### INFORMATION

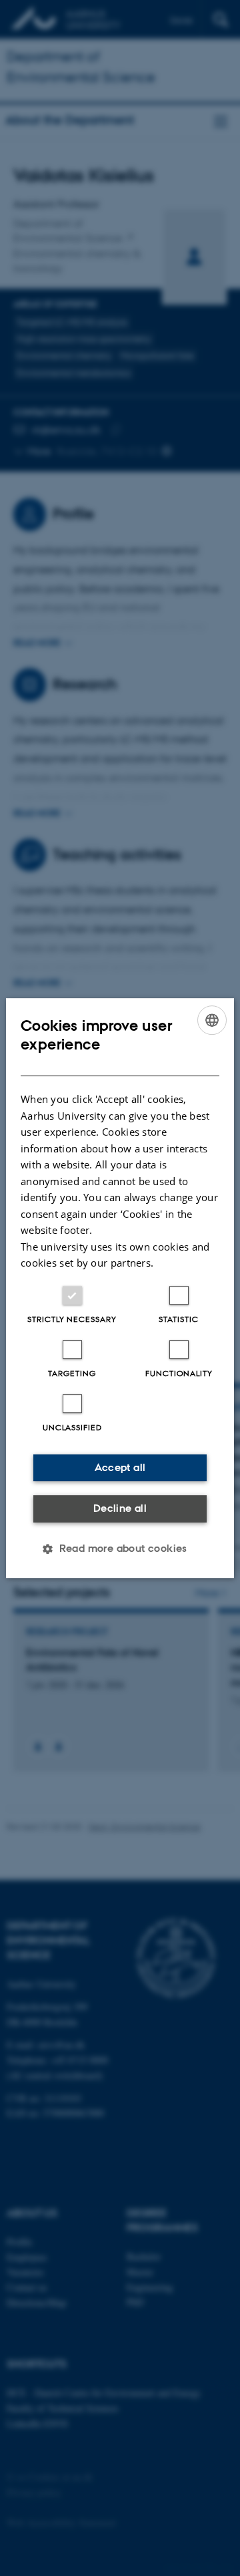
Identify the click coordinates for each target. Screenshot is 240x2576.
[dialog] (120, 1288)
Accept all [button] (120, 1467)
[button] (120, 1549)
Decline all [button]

######
### INFORMATION

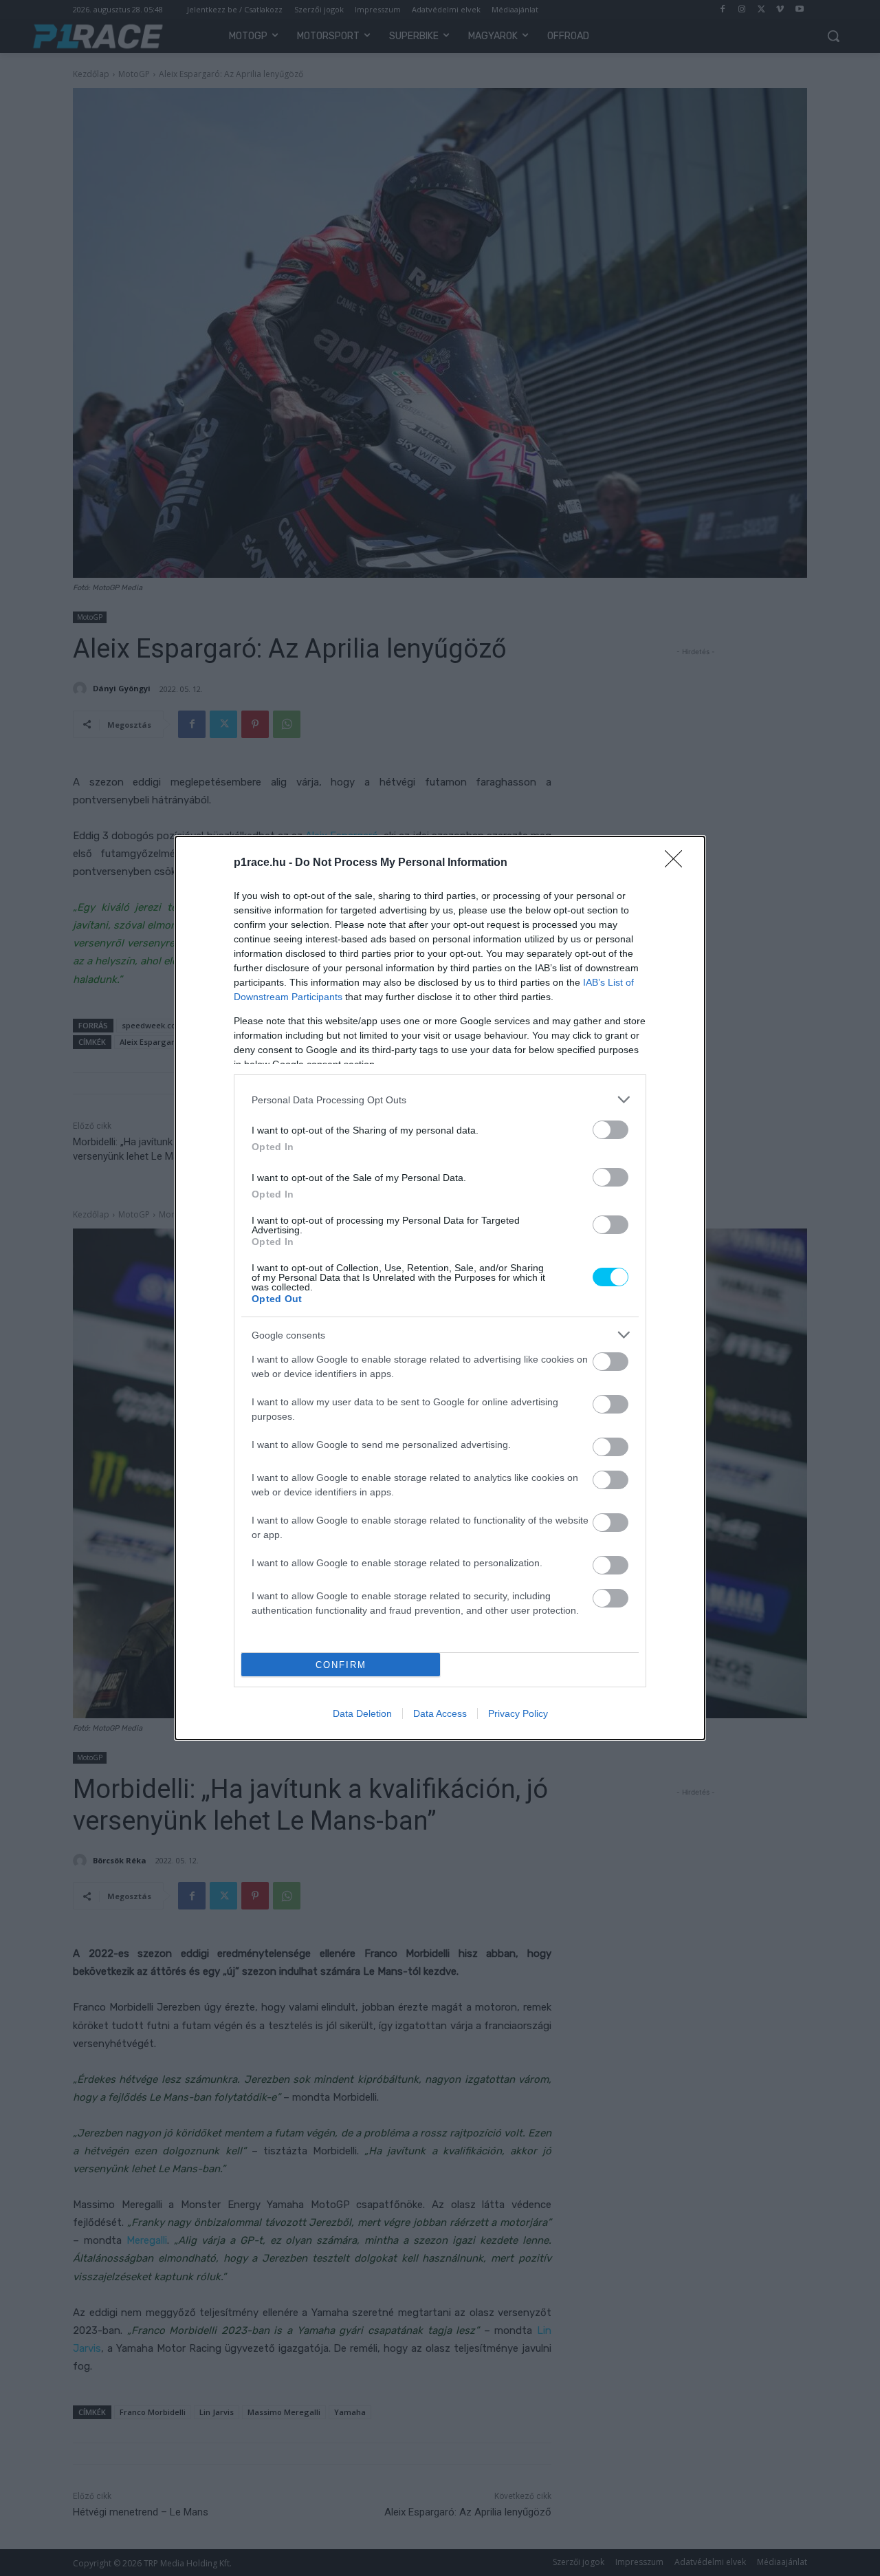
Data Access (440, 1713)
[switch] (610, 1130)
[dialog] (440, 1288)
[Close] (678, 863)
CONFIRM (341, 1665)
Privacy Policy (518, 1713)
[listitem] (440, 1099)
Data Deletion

######

GOAL OF THE EXERCISE: From the records above, copy only the lines starting with the line that holds "[dialog] (440, 1288)" and going on through the line that holds "Data Deletion", exactly as written.

EXERCISE ANSWER:
[dialog] (440, 1288)
[Close] (678, 863)
CONFIRM (341, 1665)
Privacy Policy (518, 1713)
[listitem] (440, 1099)
Data Deletion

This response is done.